Segment Start: INFORMATION SUPPLIED
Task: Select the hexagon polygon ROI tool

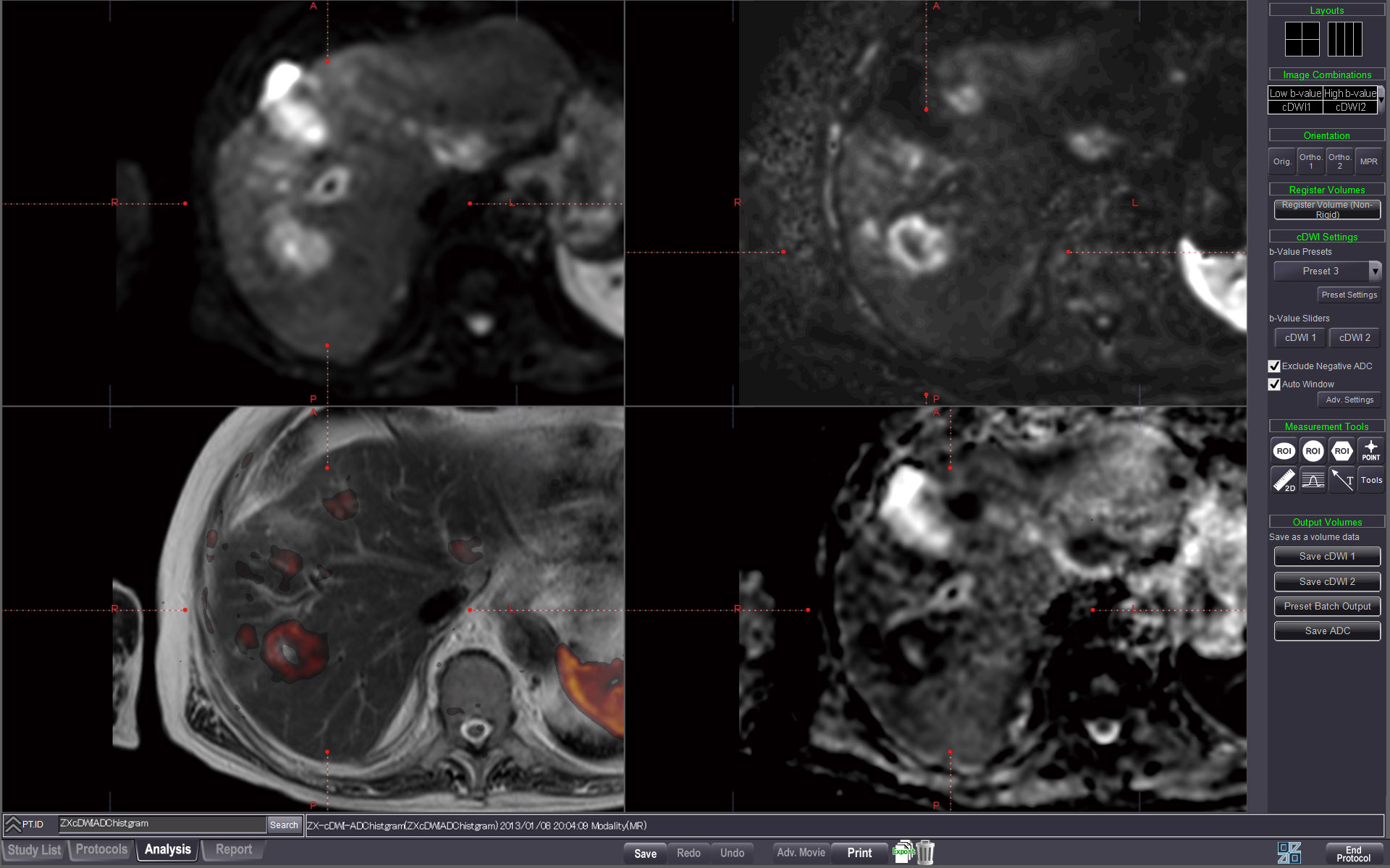Action: click(1341, 451)
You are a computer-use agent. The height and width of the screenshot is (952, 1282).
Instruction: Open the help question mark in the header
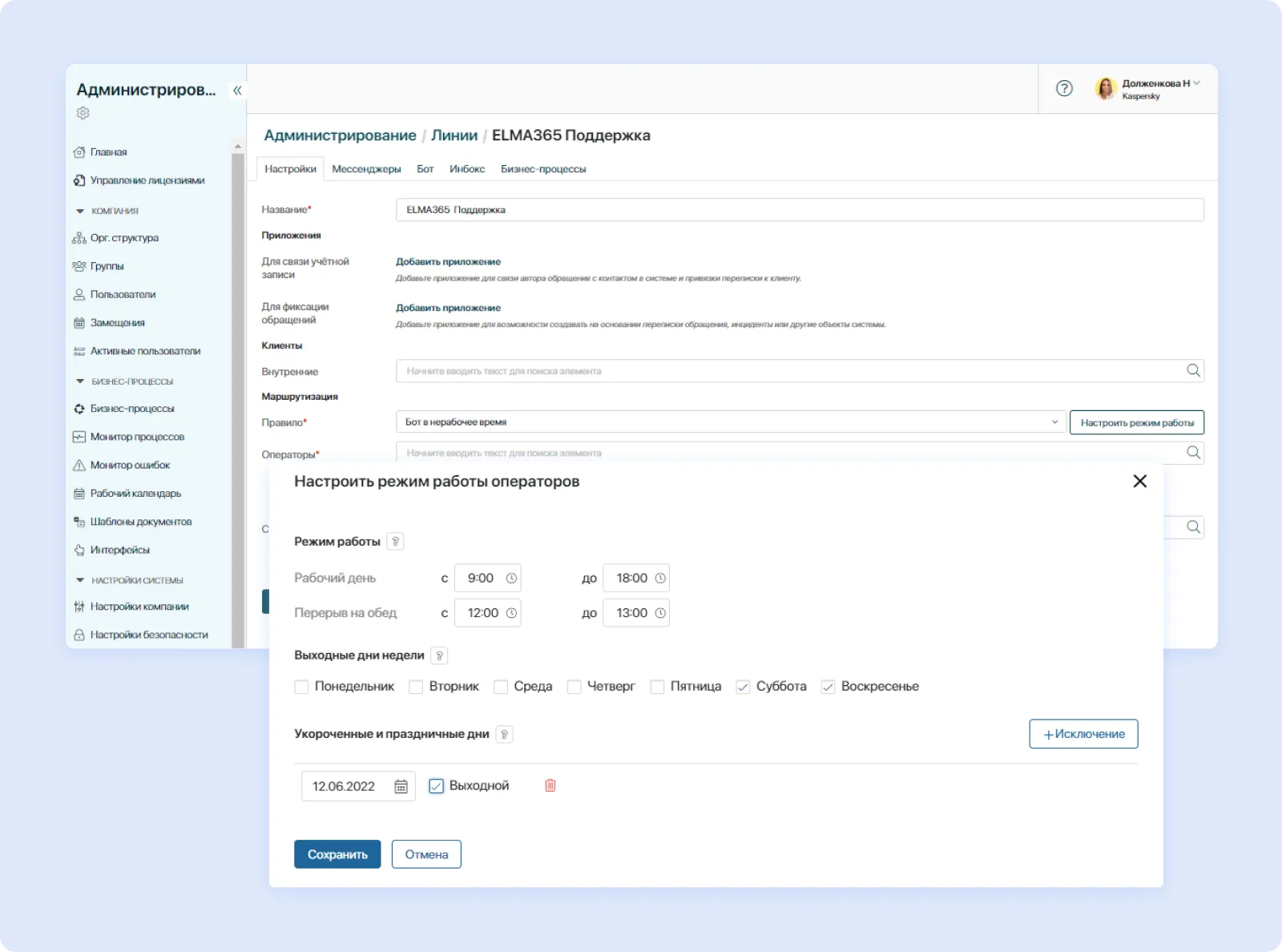[1063, 89]
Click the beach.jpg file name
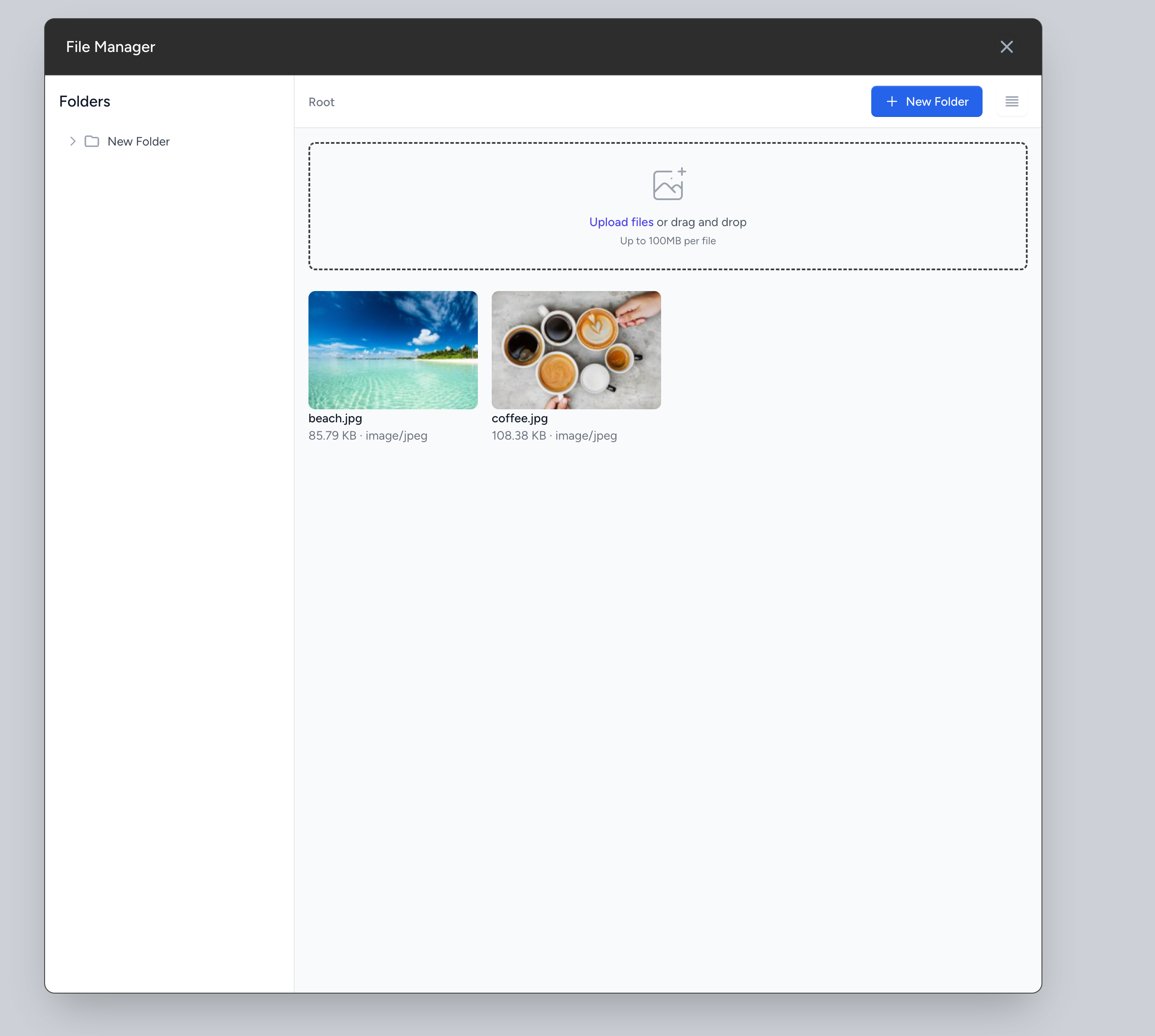 coord(335,418)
Segment End: INFORMATION SUPPLIED
Everything in the entries except the pictures must be duplicated exactly.

RESULT OF THIS TASK:
Task: Select the hexagon polygon ROI tool

Action: click(1341, 451)
You are a computer-use agent. The height and width of the screenshot is (952, 1282).
Instruction: Open the help question mark in the header
[1063, 89]
Click the beach.jpg file name
 coord(335,418)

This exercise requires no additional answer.